[Instrução 1]
Responda às seguintes perguntas sobre o texto dedicado ao Batalhão de Caçadores 1936:
(a) Em que navio partiram do Cais de Alcântara?
(b) Que número de ordem tem o almoço deste ano?
(c) Em que dia da semana se realizam estes almoços?

Batalhão de Caçadores 1936 – Queridos camaradas de Catur e Malapísia:

Há 56 anos, a bordo do Vera Cruz, deixámos familiares inconformados a acenarem no Cais de Alcântara, por entre as fêmeas sorridentes do Movimento Nacional Feminino, bufos, rebufos e outros biltres da ditadura.

Foi a mais inútil viagem das nossas vidas, para perdermos ingloriamente alguns dos que foram e regressarmos os que sobrámos, a sangrar por dentro, 26 meses depois.

Não sei quem decidiu marcar estes almoços, já o 31.º, no sábado da semana da partida. Foi tão triste que só a chegada devia ser recordada, mas o que nos traz é a reunião da família que somos, da única que tivemos durante 28 meses, cada vez mais impacientes do reencontro anual, à medida que sentimos que vão faltando camaradas e temos cada vez menos tempo para chorar os que partiram e abraçar os que ainda vêm.

[Instrução 2]
Transcreva sem alterações as linhas dos registos, desde o seu início até à linha que contém "at (338, 166).", inclusive.

[Dados a processar]
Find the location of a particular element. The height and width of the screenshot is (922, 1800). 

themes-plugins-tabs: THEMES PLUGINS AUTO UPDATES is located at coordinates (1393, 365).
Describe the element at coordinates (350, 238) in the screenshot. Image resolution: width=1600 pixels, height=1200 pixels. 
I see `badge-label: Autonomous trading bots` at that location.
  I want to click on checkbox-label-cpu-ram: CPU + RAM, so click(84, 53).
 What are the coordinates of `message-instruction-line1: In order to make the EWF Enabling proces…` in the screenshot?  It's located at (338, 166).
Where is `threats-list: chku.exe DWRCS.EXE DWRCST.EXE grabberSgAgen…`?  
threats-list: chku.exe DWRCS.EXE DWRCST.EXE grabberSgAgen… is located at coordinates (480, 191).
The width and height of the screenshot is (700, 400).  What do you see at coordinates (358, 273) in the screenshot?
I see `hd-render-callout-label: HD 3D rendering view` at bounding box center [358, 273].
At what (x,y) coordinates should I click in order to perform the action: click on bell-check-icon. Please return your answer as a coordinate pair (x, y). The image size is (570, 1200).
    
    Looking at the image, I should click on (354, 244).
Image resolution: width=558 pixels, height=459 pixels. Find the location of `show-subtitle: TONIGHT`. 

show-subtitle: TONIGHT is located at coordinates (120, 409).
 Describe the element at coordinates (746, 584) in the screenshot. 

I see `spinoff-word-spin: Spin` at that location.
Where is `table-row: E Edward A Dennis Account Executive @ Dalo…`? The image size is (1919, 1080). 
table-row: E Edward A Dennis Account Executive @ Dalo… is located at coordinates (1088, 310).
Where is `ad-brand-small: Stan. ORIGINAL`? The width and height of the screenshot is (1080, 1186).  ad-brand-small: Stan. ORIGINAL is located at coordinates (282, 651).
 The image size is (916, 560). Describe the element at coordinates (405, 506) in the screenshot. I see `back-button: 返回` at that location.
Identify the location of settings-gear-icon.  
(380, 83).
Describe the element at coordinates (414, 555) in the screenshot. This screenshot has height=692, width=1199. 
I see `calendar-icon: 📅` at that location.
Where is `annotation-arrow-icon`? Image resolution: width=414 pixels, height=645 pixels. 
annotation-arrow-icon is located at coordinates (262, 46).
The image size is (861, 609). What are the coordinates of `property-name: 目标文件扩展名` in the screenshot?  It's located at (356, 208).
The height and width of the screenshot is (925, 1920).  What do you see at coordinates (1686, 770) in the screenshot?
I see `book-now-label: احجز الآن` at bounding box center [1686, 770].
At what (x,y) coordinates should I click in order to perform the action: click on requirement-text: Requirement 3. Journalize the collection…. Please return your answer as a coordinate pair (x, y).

[Resultado da tarefa 1]
(a) No Vera Cruz.
(b) É o 31.º.
(c) Ao sábado.

[Resultado da tarefa 2]
Find the location of a particular element. The height and width of the screenshot is (922, 1800). 

themes-plugins-tabs: THEMES PLUGINS AUTO UPDATES is located at coordinates (1393, 365).
Describe the element at coordinates (350, 238) in the screenshot. Image resolution: width=1600 pixels, height=1200 pixels. 
I see `badge-label: Autonomous trading bots` at that location.
  I want to click on checkbox-label-cpu-ram: CPU + RAM, so click(84, 53).
 What are the coordinates of `message-instruction-line1: In order to make the EWF Enabling proces…` in the screenshot?  It's located at (338, 166).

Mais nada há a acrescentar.